Upstash Pricing — What It Actually Costs
The free tier is genuinely useful for side projects:
| Tier | Price | Commands/day | Data |
|---|---|---|---|
| Free | $0 | 10,000 | 256MB |
| Pay-as-you-go | $0.20/100K cmds | Unlimited | 1GB+ |
| Pro | $10/month | Unlimited | 1GB |
At 10,000 commands/day, a route with a cache hit rate of 90% can serve ~100,000 requests/day before you hit the limit. Most projects don't need the paid tier until they have real traffic.
Common Mistakes to Avoid
Caching per-user data globally — if your cache key doesn't include the user ID, one user will see another's data. Always scope sensitive data to the user.
Not handling cache serialization — Redis stores strings. @upstash/redis handles JSON serialization automatically, but be careful with complex types like Date objects — they serialize as strings and won't deserialize as Date instances.
Setting TTLs too long for mutable data — a 24-hour cache on pricing data means customers see stale prices. Match TTL to how often the data actually changes.
Missing the invalidation step on mutations — when a user updates their profile, delete the cached profile. Otherwise they'll see stale data for the TTL duration.
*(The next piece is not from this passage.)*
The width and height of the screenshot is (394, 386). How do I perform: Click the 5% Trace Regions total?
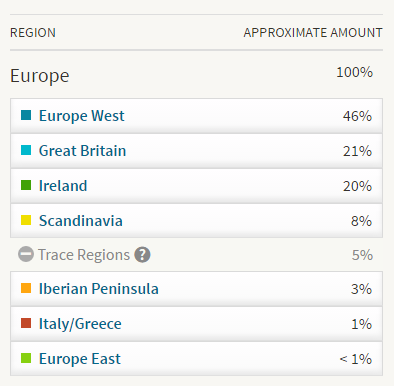click(362, 255)
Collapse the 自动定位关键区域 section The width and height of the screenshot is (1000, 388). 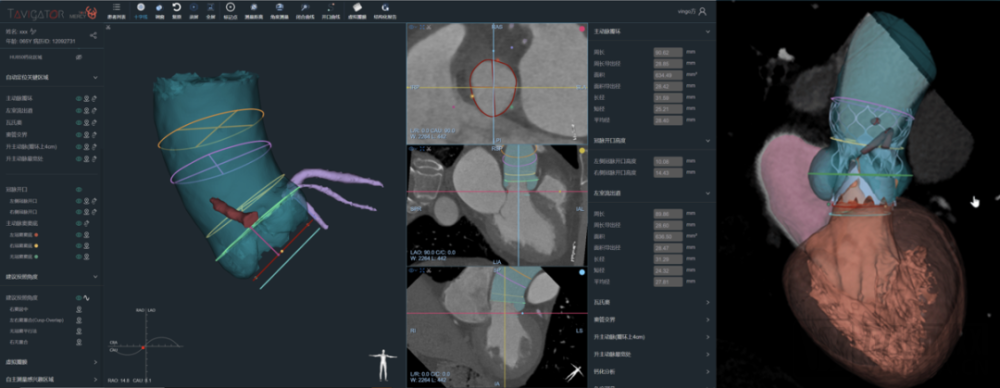pyautogui.click(x=95, y=77)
// In your profile update mutation:
export async function updateUserProfile(userId: string, data: ProfileUpdate) {
await db.update(users).set(data).where(eq(users.id, userId))
// Always invalidate after mutation
await redis.del(CacheKeys.userProfile(userId))
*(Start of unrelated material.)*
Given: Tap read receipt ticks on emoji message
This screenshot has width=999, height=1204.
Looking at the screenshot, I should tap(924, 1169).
}What to Cache vs What Not to Cache
Cache:
- Database query results that don't change per-request
- External API responses (GitHub stars, pricing, weather)
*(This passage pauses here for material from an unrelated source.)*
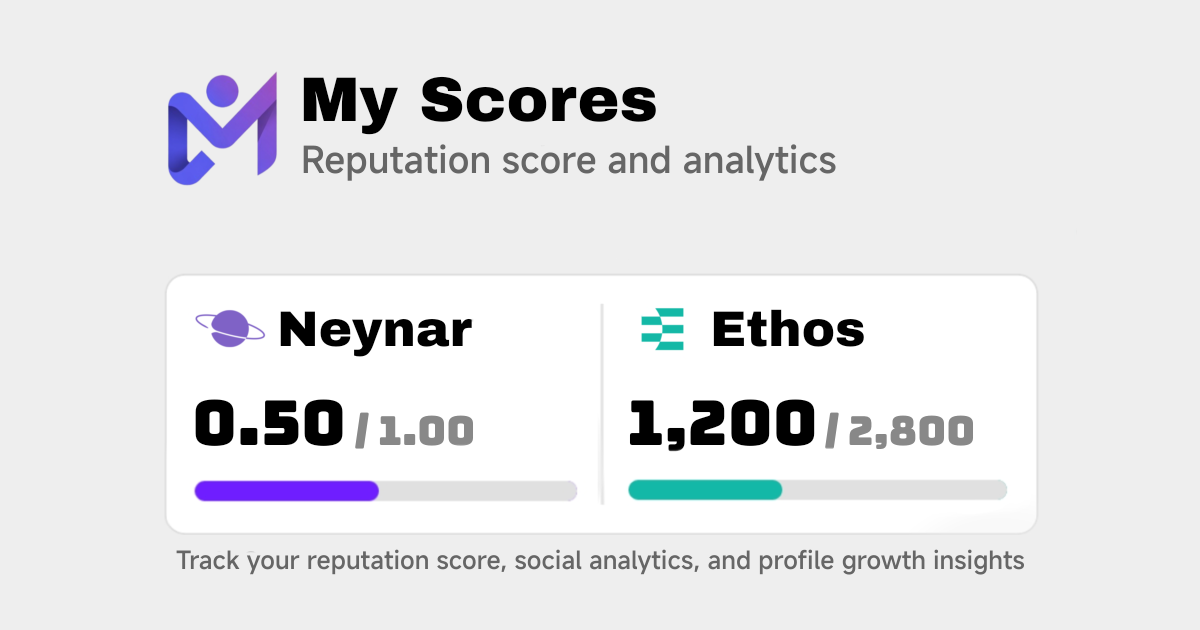
Task: Open the Neynar label
Action: click(375, 329)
- Computed/aggregated data (dashboard stats, totals)
- Feature flag states
Don't cache:
- Authentication checks — always validate the session fresh
- Financial transactions or payment state
- Real-time inventory ("only 2 left!")
- User-specific private data without scoping to user ID
Connecting Redis to Your Database Layer
Upstash Redis pairs well with Neon serverless Postgres — Neon handles persistent data, Redis handles the hot path. A typical pattern:
// The "hot" path: Redis first, Neon as fallback
export async function getProductDetails(productId: string) {
return withCache(
CacheKeys.productById(productId),
async () => {
// Falls through to Neon only on cache miss
const result = await db.query.products.findFirst({
where: eq(products.id, productId),
with: { images: true, variants: true },
})
if (!result) throw new Error(`Product ${productId} not found`)
return result
},
{ ttl: 60 * 10 } // 10-minute cache
)
}This architecture keeps Neon connection usage low (Neon has compute-hour limits on the free tier) while serving most traffic from Redis.
Summary
Upstash Redis fits the Next.js serverless model better than any other Redis option because it was built for it. The key patterns:
- Cache-aside for database query results — check Redis first, fall back to Postgres
- SWR caching for data that can briefly be stale — avoids thundering herd on popular routes
- Session storage for server-side state without JWT bloat
- Distributed locks for idempotent webhook processing
- Rate limiting with
@upstash/ratelimit— sliding window for accuracy - Key namespacing — always prefix keys, never hardcode strings outside
cache-keys.ts
Start with the free tier, add caching to your slowest routes first, and measure before adding complexity.